◆ DESCRIÇÃO DA TAREFA: Reproduza integralmente, sem nenhuma alteração, a notícia sobre o pedido de mudança nas leis da terceirização.

◆ TRECHO SELECIONADO:
************

Câmara temática pede mudança nas leis para barrar terceirizadas
Foto: Igor Sperotto
Em audiência pública sobre a terceirização do trabalho, nesta segunda-feira, 11, no Plenarinho da Assembleia Legislativa do RS, a Câmara Tripartite da Terceirização encaminhou aos parlamentares gaúchos um pedido de alteração Lei Federal das Licitações 14.133/21 e Lei estadual 16.077/23 que rege os contratos das empresas terceirizadas no RS.
A iniciativa integra as ações do Pacto pelas Boas Práticas Trabalhistas e Enfrentamento à Concorrência Desleal no Trabalho Terceirizado no RS, fórum criado em dezembro de 2023 com representantes dos empresários, dos trabalhadores, legislativo (TRT4) e Ministério Público trabalhista (MPT-RS), Ministério do Trabalho e Emprego e Instituto do Trabalho e Transformação Social (ITTS).
As mudanças na legislação objetivam a melhorar o ambiente de trabalho no setor público e privado, assegurar o cumprimento dos contratos e os direitos dos trabalhadores, bem como qualificar as contratações de mão de obra. No encontro, também foi lançada uma cartilha nas versões impressa e on-line que qualifica as relações de trabalho e incentiva empregadores às boas práticas no mercado de trabalho.

************

◆ LINHAS DE DADOS:
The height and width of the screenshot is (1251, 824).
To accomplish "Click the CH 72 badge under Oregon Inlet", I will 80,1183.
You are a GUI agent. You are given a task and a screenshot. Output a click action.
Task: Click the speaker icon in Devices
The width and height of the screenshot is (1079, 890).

************

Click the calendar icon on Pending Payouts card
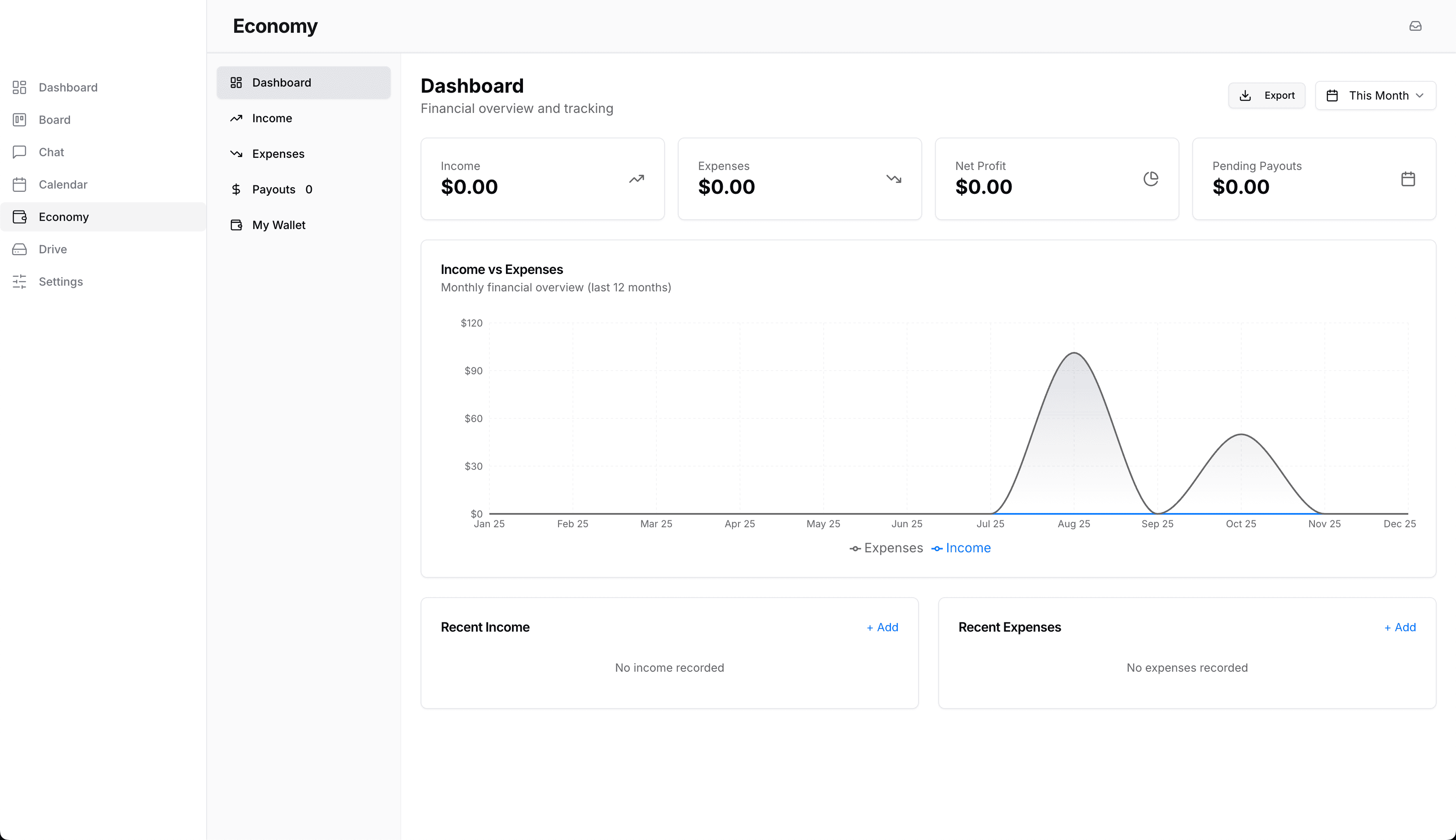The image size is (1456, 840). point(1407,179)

************

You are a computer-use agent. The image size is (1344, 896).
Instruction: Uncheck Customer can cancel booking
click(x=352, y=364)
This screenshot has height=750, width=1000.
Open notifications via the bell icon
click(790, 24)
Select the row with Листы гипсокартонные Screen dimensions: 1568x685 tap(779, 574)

************

◆ EXERCÍCIO RESOLVIDO:
Câmara temática pede mudança nas leis para barrar terceirizadas
Foto: Igor Sperotto
Em audiência pública sobre a terceirização do trabalho, nesta segunda-feira, 11, no Plenarinho da Assembleia Legislativa do RS, a Câmara Tripartite da Terceirização encaminhou aos parlamentares gaúchos um pedido de alteração Lei Federal das Licitações 14.133/21 e Lei estadual 16.077/23 que rege os contratos das empresas terceirizadas no RS.
A iniciativa integra as ações do Pacto pelas Boas Práticas Trabalhistas e Enfrentamento à Concorrência Desleal no Trabalho Terceirizado no RS, fórum criado em dezembro de 2023 com representantes dos empresários, dos trabalhadores, legislativo (TRT4) e Ministério Público trabalhista (MPT-RS), Ministério do Trabalho e Emprego e Instituto do Trabalho e Transformação Social (ITTS).
As mudanças na legislação objetivam a melhorar o ambiente de trabalho no setor público e privado, assegurar o cumprimento dos contratos e os direitos dos trabalhadores, bem como qualificar as contratações de mão de obra. No encontro, também foi lançada uma cartilha nas versões impressa e on-line que qualifica as relações de trabalho e incentiva empregadores às boas práticas no mercado de trabalho.